Revelador e devastador: mais uma chance para ler Holocausto Brasileiro
Lembro que Daniela Arbex ficou um pouco surpresa quando, ao final de uma conversa, com honestidade falei que não assistira à série sobre o incêndio da boate Kiss. Tampouco pretendia ver o que já tinham preparado a respeito dos crimes cometidos no hospital psiquiátrico de Barbacena.
Admiro a colega jornalista pelo estômago que tem para transformar episódios dantescos de nossa história em reportagens onde vida, horror e morte andam juntos. Gravávamos uma conversa para o podcast da Página Cinco por conta de "Arrastados", publicado no ano retrasado pela Intrínseca, atual casa da autora. É uma obra sobre os bastidores do rompimento da barragem de Brumadinho, tragédia que aconteceu no começo de 2019.
Também são de Daniela títulos como "Todo Dia a Mesma Noite", que deu origem à série a respeito da boate Kiss, o recém-lançado "Longe do Ninho", que está aqui na pilha de leituras futuras, no qual se aprofunda no incêndio que matou dez jogadores da base do Flamengo, e, claro, "Holocausto Brasileiro". Este rendeu o documentário lançado em 2016 e que agora chega à Netflix.
Não comento o filme, mas não costumo deixar passar oportunidades para reforçar minha recomendação para que todos leiam o trabalho lançado em 2013. É um livro duro, que causa revolta, indignação e, em muitos momentos, chega a embrulhar até estômagos mais brutos.
Sinto certo aperto no peito e um leve arrepio ao me lembrar de determinadas passagens enquanto escrevo esta coluna. Também é desolador reparar em como encontramos em diversas esquinas do país barbaridades que se aproximam ou dialogam com o que acontecia na Serra da Mantiqueira.
Fundado em 1903, o Centro Hospitalar Psiquiátrico de Barbacena foi o último endereço de ao menos 60 mil brasileiros. Com o passar das décadas o lugar se transformou num depósito de pessoas indesejadas. Ter algum diagnóstico de problema mental era, em muitos casos, detalhe contornável para que garotas grávidas, homossexuais, prostitutas, amantes, alcoólatras ou qualquer tipo de gente que significasse dor de cabeça para alguém com algum poder fossem ali trancafiadas.

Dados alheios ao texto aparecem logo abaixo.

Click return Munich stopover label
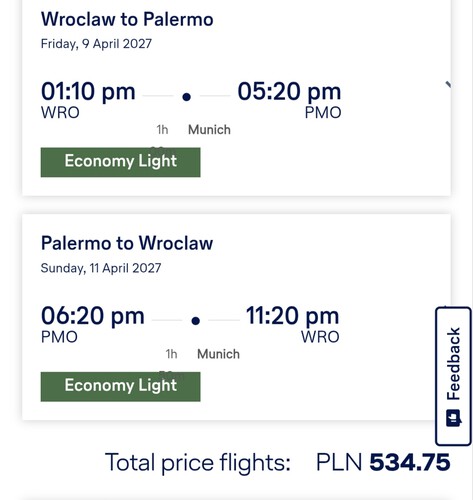This screenshot has width=473, height=500. point(218,354)
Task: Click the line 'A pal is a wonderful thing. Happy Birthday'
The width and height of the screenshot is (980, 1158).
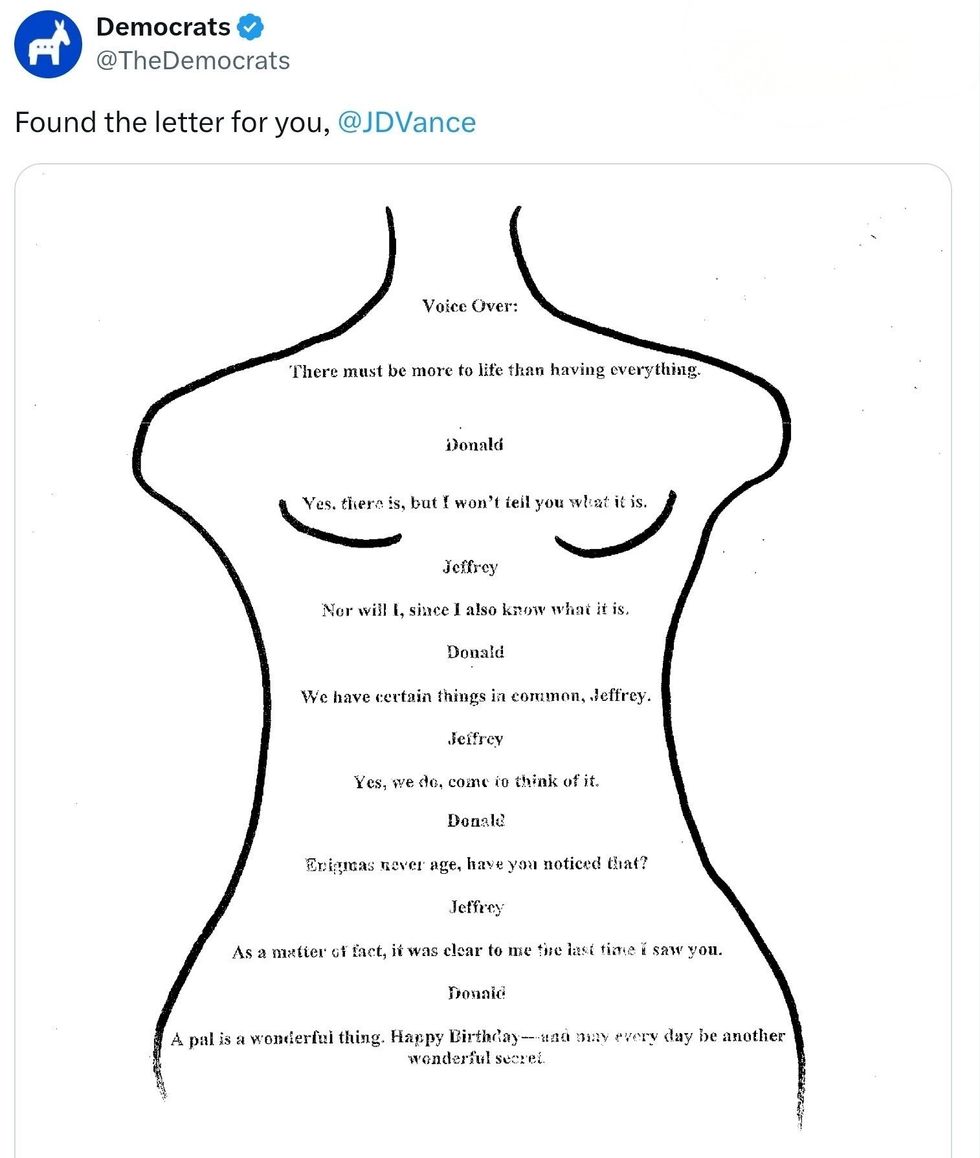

Daniela narra a penúria vivida pelas pessoas no Hospital Colônia, como era chamado. Presos, pacientes viviam nus ou cobertos por farrapos. Às vezes precisavam caçar ratos ou pombos para que tivessem o que comer. Bebiam água do esgoto ou a própria urina. Havia quem, grávida, besuntasse a barriga de fezes para proteger o feto em gestação. Mais frágeis chegaram a ser induzidos à morte para que depois seus corpos fossem comercializados.
É esse o nível da carnificina apurada e narrada pela jornalista em "Holocausto Brasileiro". Aterrador, útil para revelar o horror que se esconde por trás de algumas paredes. E escancarar como gente com boa fama, discurso moralista e pose de cidadão honrado muitas vezes incentiva e se beneficia de tais crimes.